Your reply must contain exactly the lines running from the one with "Click the H06 badge left of Инкерман" to the last line of the entries below, both included, and no other lines.

── SUPPLIED MATERIAL

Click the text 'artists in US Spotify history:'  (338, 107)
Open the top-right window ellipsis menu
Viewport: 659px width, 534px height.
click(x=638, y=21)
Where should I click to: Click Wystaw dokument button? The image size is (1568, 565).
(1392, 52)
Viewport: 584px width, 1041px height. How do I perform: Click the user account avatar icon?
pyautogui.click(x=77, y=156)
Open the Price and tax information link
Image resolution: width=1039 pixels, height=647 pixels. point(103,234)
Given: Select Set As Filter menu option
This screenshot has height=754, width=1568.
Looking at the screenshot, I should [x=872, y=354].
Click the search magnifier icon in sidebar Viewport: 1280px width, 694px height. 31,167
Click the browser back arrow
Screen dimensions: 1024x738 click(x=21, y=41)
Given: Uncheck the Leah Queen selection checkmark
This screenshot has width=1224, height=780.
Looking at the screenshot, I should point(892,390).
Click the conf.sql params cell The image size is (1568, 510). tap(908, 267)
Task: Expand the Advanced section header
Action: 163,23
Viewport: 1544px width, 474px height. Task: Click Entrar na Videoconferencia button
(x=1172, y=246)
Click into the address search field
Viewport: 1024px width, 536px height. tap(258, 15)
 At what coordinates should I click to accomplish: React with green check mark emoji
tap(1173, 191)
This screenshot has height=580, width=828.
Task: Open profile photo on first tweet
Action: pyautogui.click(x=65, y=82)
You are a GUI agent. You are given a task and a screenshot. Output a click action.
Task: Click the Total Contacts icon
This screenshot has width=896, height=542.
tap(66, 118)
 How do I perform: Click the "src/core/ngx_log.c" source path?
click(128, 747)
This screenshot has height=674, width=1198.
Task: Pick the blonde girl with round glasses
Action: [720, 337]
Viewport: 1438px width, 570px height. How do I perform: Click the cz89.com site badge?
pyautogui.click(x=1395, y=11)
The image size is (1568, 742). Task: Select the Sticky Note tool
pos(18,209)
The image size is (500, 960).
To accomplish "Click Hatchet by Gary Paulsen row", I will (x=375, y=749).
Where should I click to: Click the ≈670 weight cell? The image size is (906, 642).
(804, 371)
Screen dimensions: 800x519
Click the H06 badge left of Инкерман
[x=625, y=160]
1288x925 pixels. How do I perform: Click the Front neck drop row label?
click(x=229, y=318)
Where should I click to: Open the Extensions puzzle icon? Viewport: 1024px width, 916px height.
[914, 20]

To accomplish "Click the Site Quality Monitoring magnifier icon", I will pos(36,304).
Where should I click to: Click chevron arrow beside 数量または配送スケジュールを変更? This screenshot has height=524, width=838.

────

ANSWER SECTION:
Click the H06 badge left of Инкерман
[x=625, y=160]
1288x925 pixels. How do I perform: Click the Front neck drop row label?
click(x=229, y=318)
Where should I click to: Open the Extensions puzzle icon? Viewport: 1024px width, 916px height.
[914, 20]

To accomplish "Click the Site Quality Monitoring magnifier icon", I will pos(36,304).
Where should I click to: Click chevron arrow beside 数量または配送スケジュールを変更? This screenshot has height=524, width=838.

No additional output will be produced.